A generative model for natural language using a markov chain over syntactic relations, rather than serial order.

Overview

With a typical markov chain sentence generator, each word maximizes the liklihood of that word ocurring given the previous word. That is, you start with a word. Then to generate subsequent words, you take the previous word, consult an existing body of text (the training corpus), and find the most frequent word that follows the previous word. And repeat.

The insight of the markov chain generator is that by making only local decisions, and doing so recursively, can produce a sentence that looks overall sort of like a person might have said it.

In markos, the local decision isn't about the serial order of words but instead about the possible syntactic relations between words. Each word is chosen to maximize the liklihood that it will be in a dependent relation (argument/complement/modifier) with the previous word (and it is positioned according to syntatic structure).Generation of new sentences works by descending a syntactic tree, starting at the root, rather than moving left to right.

Example

Here's an example of how generation works. A sentence unfolds from the top.

                 (ROOT)
                   ⇓
              [(uses/VBZ)]
                   ⇓
    [(Senate/NNP) uses (voting/NN)]
         ⇓
[(the/DT) Senate] uses (voting/NN)
       ⇓
     [the] Senate uses (voting/NN)
                               ⇓
       the Senate uses [(electronic/JJ) voting]
                             ⇓
       the Senate uses [electronic] voting

The Senate uses electronic voting.

In each step, a placeholder is replaced by a random "frame," which includes exactly one actual word and zero or more placeholders around it. I'm using "frame" loosely but in the sense of a "verb frame", which describes the possible arguments a verb has. Here I mean a word's local syntactic structure. (This is analogous to a context free grammar production or a tree adjoining grammar lexical entry.) This process repeats until there are no placeholders left.
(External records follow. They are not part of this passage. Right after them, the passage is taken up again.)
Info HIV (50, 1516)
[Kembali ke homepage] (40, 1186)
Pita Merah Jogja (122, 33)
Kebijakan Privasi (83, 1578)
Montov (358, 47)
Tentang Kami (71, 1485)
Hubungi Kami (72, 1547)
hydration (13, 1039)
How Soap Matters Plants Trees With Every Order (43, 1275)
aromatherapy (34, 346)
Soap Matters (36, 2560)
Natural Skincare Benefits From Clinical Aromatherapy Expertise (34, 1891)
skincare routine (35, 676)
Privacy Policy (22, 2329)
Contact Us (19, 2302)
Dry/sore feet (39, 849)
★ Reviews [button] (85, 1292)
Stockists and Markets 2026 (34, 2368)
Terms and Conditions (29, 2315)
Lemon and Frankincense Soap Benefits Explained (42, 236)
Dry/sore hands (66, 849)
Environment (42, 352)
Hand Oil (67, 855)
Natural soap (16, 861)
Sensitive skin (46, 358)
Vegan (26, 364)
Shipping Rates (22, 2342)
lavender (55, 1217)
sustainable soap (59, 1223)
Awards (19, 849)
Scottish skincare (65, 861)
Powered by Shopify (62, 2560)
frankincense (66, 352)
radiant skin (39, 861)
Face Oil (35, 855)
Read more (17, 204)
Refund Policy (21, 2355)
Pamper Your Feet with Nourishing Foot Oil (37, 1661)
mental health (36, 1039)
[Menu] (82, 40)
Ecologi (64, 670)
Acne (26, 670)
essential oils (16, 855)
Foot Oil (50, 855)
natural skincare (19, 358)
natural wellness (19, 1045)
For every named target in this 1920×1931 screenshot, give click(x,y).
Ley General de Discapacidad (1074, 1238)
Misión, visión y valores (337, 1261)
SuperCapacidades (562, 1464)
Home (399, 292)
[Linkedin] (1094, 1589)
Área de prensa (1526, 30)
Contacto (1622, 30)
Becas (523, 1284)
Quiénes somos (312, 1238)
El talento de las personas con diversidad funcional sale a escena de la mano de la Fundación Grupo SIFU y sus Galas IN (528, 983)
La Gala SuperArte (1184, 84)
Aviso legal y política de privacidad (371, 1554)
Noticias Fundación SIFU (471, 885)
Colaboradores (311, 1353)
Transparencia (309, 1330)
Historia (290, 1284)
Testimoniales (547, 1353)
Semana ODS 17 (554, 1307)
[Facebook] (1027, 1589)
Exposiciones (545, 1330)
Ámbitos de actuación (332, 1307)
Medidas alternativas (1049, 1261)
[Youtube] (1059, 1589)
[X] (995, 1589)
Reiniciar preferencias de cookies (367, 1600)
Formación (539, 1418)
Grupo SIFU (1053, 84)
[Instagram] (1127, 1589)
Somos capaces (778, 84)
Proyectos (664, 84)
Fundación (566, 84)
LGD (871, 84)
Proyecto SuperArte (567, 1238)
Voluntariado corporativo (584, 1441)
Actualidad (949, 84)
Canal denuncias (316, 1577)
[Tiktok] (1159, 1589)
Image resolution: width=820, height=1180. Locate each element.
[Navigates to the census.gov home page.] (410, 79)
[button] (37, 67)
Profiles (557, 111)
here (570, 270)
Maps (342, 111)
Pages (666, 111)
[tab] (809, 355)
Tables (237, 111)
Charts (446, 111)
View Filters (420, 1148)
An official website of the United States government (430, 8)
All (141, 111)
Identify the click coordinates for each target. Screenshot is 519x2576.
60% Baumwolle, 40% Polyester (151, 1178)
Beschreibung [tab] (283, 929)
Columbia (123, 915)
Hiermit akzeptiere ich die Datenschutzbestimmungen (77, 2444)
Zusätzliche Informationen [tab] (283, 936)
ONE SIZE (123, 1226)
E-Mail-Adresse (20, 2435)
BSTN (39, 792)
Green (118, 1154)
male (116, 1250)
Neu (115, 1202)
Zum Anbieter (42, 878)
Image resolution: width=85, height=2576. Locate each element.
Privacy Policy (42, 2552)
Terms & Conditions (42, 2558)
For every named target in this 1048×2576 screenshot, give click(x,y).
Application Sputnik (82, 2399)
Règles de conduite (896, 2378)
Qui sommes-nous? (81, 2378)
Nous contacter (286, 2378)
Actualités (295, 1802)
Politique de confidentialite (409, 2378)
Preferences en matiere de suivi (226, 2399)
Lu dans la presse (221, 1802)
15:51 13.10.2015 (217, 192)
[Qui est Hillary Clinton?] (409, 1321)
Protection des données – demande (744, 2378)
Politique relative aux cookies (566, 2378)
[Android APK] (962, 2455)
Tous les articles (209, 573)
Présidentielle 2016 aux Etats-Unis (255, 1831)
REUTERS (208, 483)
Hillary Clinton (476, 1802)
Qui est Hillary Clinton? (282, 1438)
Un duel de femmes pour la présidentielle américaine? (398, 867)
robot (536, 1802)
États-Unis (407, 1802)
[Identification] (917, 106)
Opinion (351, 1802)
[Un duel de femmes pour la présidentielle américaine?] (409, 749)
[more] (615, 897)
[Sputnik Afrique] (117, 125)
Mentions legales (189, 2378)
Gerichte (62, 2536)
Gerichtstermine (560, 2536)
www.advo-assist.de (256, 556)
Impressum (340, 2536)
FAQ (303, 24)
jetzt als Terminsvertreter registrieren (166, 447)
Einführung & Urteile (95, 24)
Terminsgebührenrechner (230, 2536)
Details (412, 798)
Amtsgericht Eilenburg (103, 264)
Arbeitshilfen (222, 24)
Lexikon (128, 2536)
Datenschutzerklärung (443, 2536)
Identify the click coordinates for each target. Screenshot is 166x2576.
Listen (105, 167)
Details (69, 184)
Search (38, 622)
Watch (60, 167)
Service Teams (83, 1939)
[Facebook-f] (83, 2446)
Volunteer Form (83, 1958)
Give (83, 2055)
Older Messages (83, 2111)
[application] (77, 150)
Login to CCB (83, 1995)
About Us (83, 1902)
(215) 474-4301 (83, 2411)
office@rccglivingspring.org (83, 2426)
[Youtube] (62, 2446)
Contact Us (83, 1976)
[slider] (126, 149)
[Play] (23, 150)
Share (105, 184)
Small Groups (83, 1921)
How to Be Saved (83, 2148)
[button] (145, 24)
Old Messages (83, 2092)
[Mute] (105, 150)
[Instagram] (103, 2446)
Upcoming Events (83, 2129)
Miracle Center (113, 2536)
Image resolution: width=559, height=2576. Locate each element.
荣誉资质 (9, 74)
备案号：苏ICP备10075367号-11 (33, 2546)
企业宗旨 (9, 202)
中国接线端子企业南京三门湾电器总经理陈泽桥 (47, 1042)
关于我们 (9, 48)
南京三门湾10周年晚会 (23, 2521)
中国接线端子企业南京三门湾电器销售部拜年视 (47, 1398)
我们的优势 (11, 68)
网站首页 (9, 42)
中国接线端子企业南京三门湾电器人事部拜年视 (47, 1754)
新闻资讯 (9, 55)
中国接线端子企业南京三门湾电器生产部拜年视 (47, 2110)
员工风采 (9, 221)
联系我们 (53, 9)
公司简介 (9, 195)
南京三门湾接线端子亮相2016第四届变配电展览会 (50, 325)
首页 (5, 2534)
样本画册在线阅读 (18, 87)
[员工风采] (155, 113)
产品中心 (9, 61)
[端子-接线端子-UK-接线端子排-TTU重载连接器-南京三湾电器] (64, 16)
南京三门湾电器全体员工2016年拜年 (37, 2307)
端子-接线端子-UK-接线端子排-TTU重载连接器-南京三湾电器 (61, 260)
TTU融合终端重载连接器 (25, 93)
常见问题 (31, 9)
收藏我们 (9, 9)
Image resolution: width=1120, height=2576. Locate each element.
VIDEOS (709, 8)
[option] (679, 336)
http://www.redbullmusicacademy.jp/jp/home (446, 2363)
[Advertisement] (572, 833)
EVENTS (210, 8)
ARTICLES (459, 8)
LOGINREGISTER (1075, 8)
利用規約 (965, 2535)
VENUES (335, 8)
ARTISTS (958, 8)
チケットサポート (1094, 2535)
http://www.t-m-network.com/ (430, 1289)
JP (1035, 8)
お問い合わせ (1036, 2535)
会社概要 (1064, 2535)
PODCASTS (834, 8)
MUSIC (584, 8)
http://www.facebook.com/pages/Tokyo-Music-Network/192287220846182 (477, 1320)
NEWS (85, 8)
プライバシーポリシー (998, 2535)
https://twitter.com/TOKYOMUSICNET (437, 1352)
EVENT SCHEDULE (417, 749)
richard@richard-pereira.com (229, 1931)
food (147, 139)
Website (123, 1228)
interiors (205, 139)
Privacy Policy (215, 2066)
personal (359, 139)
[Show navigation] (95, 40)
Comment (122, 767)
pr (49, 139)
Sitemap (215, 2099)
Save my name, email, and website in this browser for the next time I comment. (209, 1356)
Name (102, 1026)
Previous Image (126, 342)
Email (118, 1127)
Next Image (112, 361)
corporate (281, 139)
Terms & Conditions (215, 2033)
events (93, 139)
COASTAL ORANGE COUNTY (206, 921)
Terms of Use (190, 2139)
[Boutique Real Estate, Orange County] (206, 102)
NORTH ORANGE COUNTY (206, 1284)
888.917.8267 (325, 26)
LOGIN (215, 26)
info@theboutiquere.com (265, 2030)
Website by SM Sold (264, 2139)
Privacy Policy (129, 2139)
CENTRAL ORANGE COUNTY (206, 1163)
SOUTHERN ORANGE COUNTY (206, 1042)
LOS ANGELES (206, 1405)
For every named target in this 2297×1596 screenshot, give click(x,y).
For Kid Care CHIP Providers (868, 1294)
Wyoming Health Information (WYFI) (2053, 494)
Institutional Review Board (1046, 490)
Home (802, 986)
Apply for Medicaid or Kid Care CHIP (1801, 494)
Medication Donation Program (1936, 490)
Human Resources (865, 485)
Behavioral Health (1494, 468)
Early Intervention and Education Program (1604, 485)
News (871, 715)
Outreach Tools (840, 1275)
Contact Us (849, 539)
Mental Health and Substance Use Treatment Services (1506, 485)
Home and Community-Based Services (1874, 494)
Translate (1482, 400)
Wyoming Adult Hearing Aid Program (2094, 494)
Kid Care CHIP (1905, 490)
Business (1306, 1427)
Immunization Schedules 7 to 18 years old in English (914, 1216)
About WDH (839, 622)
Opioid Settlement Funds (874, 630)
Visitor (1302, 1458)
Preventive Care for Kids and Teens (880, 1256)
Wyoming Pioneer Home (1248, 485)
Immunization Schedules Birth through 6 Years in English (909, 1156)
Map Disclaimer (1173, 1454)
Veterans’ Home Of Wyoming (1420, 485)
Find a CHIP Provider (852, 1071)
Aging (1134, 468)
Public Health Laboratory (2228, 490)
The training step uses the Stanford Parser to parse a corpus of text in order to infer the syntactic frames. The frames in this example were:

(Senate/NNP) uses (voting/NN)
(the/DT) Senate
(electronic/JJ) voting

Note that each frame selects the lexical items in the next step, but the frame of that lexical item is up to chance.

Installation

You will need Java 8 to run the Stanford Parser.

You will need the Stanford Parser, a statistical syntactic parser. The markos algorithm doesn't depend on anything proprietary to the way the Standard Parser works, but it was the first parser I tried and it worked well, so markos is built around its particular output. Download the Stanford Parser and extract it into a directory named standford-parser inside this project's directory (i.e. you'll have markos/stanford-parser/stanford-parser.jar):

wget http://nlp.stanford.edu/software/stanford-parser-full-2014-10-31.zip
unzip stanford-parser-full-2014-10-31.zip
mv stanford-parser-full-2014-10-31 stanford-parser

Optionally install tqdm which provides a nice progress meter while training:

pip3 install tqdm

Training

Copy a large amount of text into a file named sample.txt. By large I mean on the order of about 10,000 words or 50 kilobytes. So not that large.

Build the training database by passing train.py some text on standard input:

python3 train.py < sample.txt 

It will write db.json containing the language model. On a 10,000 word page from Wikipedia, this took about 5 minutes.

Each sentence is parsed one by one by launching the Stanford Parser (a Java process) for each. It is slow. A future enhancement could be to chunk the input (the parser can handle multiple sentences at once, but it is more likely to run out of memory and die).

Generation

To generate a new sentence:

python3 gen.py

This starts with the (ROOT) frame always and unfolds a sentence from there.

Copying

This repository is dedicated to the public domain using the Creative Commons Zero 1.0 Public Domain Dedication.